Stored data entries
__________

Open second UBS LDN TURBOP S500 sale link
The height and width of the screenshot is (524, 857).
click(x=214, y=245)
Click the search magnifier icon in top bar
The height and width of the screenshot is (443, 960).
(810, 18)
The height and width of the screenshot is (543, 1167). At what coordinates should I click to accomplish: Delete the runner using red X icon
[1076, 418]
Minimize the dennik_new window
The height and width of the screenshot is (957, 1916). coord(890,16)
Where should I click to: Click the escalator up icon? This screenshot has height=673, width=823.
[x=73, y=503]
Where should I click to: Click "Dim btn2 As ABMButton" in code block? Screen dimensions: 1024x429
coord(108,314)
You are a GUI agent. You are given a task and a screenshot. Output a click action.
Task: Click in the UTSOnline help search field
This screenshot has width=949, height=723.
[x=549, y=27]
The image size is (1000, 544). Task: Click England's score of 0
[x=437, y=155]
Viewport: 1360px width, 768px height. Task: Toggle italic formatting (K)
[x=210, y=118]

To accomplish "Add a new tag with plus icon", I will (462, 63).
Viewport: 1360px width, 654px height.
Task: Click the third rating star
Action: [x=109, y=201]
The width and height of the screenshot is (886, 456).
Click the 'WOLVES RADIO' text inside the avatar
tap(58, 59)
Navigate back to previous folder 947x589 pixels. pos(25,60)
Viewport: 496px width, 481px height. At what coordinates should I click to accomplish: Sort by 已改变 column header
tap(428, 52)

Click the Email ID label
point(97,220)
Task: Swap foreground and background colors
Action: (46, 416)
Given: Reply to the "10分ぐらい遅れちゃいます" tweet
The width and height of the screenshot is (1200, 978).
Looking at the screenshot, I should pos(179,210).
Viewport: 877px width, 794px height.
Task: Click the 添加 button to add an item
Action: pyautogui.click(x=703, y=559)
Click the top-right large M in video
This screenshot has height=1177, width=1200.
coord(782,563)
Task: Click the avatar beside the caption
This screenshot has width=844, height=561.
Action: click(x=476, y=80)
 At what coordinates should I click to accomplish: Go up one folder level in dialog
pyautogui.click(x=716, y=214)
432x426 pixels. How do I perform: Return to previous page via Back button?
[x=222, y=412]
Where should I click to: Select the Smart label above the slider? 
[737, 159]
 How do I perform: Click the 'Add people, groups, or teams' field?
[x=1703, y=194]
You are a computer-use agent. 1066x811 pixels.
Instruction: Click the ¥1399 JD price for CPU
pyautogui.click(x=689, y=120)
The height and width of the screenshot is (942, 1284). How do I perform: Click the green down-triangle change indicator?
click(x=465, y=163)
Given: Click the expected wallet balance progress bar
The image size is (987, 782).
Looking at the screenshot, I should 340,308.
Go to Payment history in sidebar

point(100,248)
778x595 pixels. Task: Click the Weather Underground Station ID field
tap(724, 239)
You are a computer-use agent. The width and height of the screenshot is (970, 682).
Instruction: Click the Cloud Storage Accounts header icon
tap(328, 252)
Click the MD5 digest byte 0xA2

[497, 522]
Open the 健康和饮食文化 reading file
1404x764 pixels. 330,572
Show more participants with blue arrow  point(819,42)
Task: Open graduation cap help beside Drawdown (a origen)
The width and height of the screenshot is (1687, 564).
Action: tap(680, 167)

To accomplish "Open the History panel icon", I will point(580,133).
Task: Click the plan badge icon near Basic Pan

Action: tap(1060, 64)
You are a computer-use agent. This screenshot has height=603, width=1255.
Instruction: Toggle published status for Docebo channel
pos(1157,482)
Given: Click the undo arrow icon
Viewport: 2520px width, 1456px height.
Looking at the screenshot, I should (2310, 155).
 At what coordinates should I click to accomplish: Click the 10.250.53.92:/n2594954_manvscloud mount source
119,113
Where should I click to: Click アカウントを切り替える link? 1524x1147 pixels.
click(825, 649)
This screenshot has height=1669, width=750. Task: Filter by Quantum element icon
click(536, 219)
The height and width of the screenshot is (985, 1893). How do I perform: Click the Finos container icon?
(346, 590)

__________

▶ **WHAT YOU WILL DO**
Retype exactly the lines from the one containing "You are a computer-use agent. This" through the last line of the records above, including both.

▶ **TASK RESULT**
You are a computer-use agent. This screenshot has height=603, width=1255.
Instruction: Toggle published status for Docebo channel
pos(1157,482)
Given: Click the undo arrow icon
Viewport: 2520px width, 1456px height.
Looking at the screenshot, I should (2310, 155).
 At what coordinates should I click to accomplish: Click the 10.250.53.92:/n2594954_manvscloud mount source
119,113
Where should I click to: Click アカウントを切り替える link? 1524x1147 pixels.
click(825, 649)
This screenshot has height=1669, width=750. Task: Filter by Quantum element icon
click(536, 219)
The height and width of the screenshot is (985, 1893). How do I perform: Click the Finos container icon?
(346, 590)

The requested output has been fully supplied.